[GIVEN DATA — start]

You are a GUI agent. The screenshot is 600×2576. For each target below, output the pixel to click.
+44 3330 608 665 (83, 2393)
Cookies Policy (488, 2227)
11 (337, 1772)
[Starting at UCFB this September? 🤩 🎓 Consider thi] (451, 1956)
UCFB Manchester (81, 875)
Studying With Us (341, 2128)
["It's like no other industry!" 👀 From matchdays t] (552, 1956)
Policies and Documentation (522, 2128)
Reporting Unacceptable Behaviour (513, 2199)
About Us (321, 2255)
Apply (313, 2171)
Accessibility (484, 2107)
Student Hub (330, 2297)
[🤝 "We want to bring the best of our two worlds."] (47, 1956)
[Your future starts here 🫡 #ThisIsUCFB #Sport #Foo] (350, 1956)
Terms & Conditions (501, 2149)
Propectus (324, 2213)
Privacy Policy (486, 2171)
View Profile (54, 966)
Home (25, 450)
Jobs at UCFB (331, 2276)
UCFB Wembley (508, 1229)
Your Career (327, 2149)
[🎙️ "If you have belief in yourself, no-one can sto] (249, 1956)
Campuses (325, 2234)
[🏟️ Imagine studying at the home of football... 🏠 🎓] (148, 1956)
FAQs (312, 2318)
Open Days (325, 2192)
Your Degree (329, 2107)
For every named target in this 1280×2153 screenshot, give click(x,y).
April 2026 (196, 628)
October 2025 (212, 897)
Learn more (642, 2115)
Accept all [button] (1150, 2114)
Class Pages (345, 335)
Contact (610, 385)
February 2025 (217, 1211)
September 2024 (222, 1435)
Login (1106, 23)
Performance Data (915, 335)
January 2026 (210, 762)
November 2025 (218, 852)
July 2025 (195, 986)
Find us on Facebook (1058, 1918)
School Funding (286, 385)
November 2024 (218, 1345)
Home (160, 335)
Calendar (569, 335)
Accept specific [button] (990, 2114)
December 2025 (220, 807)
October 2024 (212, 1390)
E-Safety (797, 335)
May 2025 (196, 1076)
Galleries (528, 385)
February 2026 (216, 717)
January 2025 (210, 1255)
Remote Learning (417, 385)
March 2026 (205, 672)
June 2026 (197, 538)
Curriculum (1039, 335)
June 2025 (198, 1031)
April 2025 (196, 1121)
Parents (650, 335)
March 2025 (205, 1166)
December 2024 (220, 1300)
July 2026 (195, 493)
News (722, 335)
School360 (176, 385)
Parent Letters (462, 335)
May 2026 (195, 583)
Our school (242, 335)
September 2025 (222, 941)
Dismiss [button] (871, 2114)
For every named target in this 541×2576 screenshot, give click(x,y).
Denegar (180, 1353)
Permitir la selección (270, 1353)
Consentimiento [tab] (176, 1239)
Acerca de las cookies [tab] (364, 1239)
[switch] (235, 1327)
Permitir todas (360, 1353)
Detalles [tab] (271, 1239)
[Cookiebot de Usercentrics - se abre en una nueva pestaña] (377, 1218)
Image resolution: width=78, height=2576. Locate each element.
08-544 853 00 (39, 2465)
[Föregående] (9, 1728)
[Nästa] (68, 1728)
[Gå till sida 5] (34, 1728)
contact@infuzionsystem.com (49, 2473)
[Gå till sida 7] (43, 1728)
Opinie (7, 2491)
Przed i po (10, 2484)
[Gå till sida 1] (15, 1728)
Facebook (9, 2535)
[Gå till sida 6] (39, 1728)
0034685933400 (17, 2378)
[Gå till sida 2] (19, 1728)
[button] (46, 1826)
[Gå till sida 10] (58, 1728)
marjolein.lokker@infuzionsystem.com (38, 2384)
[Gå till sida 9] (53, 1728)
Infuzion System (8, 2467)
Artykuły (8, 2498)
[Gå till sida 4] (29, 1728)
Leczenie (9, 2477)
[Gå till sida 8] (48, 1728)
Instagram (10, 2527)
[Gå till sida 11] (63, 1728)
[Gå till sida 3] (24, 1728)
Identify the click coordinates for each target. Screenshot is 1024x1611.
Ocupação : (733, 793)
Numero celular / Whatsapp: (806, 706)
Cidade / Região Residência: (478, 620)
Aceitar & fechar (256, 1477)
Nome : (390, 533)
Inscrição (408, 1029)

[GIVEN DATA — finish]

## EXERCISE AIM:
Starting with the first line of the entries and ending with the line that has "Studying With Us (341, 2128)", copy each line exactly and add nothing.

## FINAL ANSWER:
You are a GUI agent. The screenshot is 600×2576. For each target below, output the pixel to click.
+44 3330 608 665 (83, 2393)
Cookies Policy (488, 2227)
11 (337, 1772)
[Starting at UCFB this September? 🤩 🎓 Consider thi] (451, 1956)
UCFB Manchester (81, 875)
Studying With Us (341, 2128)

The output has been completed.